When the euro was introduced, one of the main objectives was the convergence of participating member state economies. It was assumed that if a member state failed to keep up economically, it would be excluded by its more competitive peers.
This is exactly what has happened with a number of countries in Southern Europe, including Greece and Portugal. In both of these countries, productivity is too low, labour costs are too high, exports are insufficient and there are too many imports. Worse still, the public finances of these countries are in a terrible state, partly for the reasons mentioned above, but also because of a lack of ethics in public administration.
For more than a year, European politicians have striven to provide these countries, and in particular Greece, with fresh resources to finance their budget deficits. At the same time, the idea that transfers via the European Financial Stability Facility from rich Eurozone countries to their weaker peers does not constitute a long-term solution has increasingly taken hold.
A deep cut in Greek salaries is impossible
The first necessary improvement will be to reduce the cost of the products of these countries, so as to make them more attractive to buyers in more solid economies like Germany, Austria and the Netherlands (GAN). The euro is clearly an obstacle to any such initiative. If the countries in difficulty had their own currency, a simple devaluation would have this effect. However, with the euro, the only way to cut production costs is to reduce salaries.
Let’s imagine that the Greeks accept to cut their salaries by 20 %. How is such a measure supposed to be implemented? It is relatively easy to cut civil service salaries, but that is as far as it goes. Another inconvenient aspect of this remedy is its potential to disrupt the labour market, because a cut in salaries will necessarily reduce the quality of the available workforce. And this will be counterproductive because the functioning of the Greek labour market has to be improved so that the country can successfully compete with GAN countries.
‘Seuro’ countries would benefit from reduced debt
At the end of the day, the solution is to dismantle the Eurozone. Instead of the euro, we should have three currencies: the neuro, the meuro and the seuro. The seuro would be introduced in countries like Greece and Portugal and the neuro in the GAN countries and other similar economies. The meuro would be introduced in countries that have yet to prove that they are really able to belong to the euro: for example, Ireland, France and Spain. Membership of the seuro would be voluntary, and the incentive for countries which adopt it would be that their public debt would be partially reduced. Membership of the neuro would be conditional on the observance of strict rules governing the administration of public spending, labour markets and payment balances.
Will the breakup of the euro trigger “the mother of all financial crises,” as the American economist Barry Eichengreen and a multitude of mostly left-wing Dutch politicians would have us believe? The crisis will be triggered, they say, because account holders fearful of seeing their euros transformed into seuros, which would be worth less, would rush to the bank to withdraw their deposits. So we would have a run on the banks, and a banking crisis would inevitably follow.
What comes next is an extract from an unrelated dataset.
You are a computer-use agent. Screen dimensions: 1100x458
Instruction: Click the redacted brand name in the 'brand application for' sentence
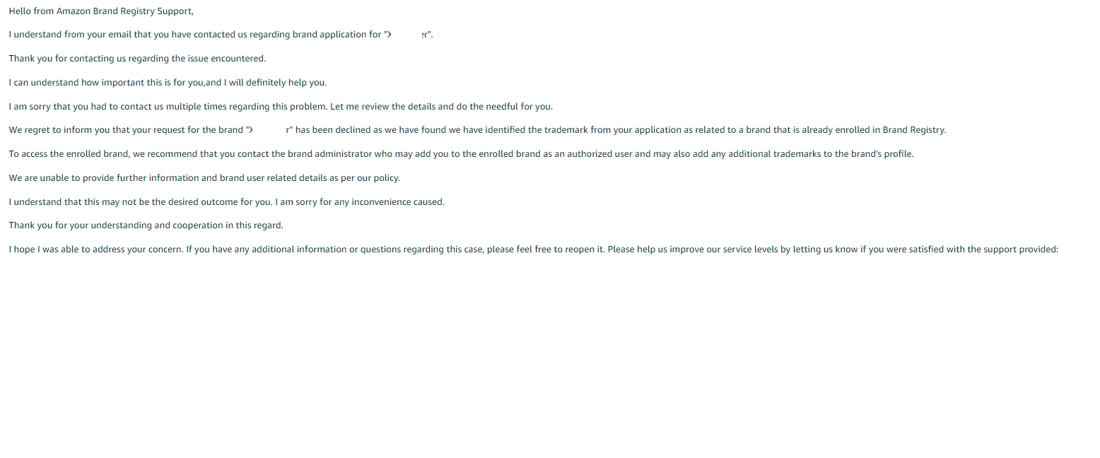[409, 35]
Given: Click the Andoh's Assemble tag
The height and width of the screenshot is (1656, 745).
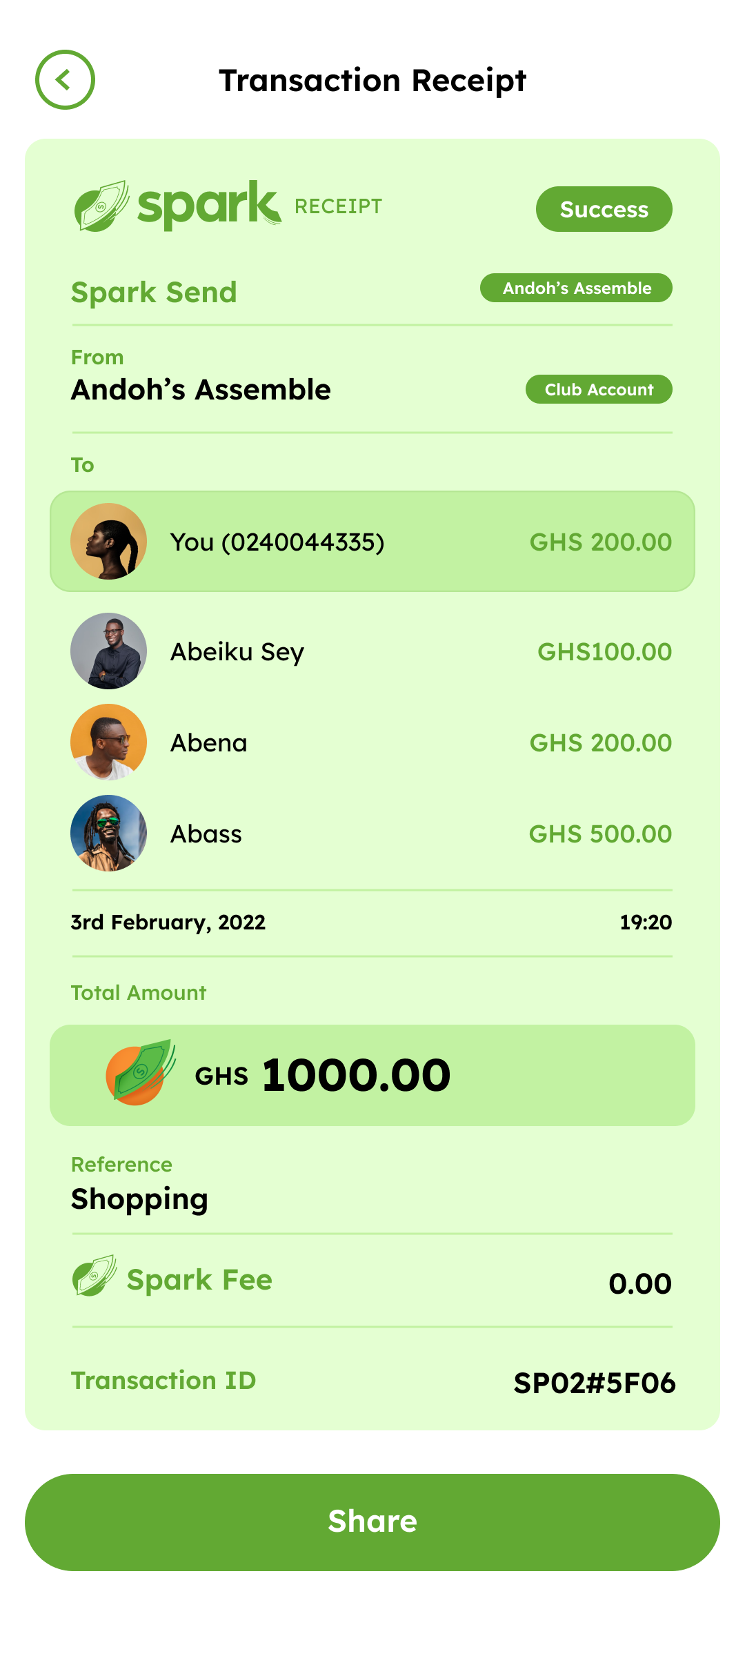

Van Rompuy is Sarkozy’s and Merkel’s spokesman
To avoid such a crisis, EU President Herman Van Rompuy, will have to organise a secret meeting of the European Council next Friday. On Friday night, limits will be imposed on the movement of capital between Eurozone countries and an agreement will be negotiated on the division of the Eurozone into three new zones. On Saturday morning, the ECB will begin to print neuros, meuros and seuros and on Sunday morning a fleet of armored trucks will leave to distribute the new banknotes to cash machines in time for Monday morning…
But I must be dreaming, because the EU does not really have a president. Herman Van Rompuy is simply a spokesman for Merkel and Sarkozy, and they are both determined to keep the euro family together, no matter what the cost. So the on-running nightmare of having to take Euro crisis management decisions in the framework of the EU is set to continue.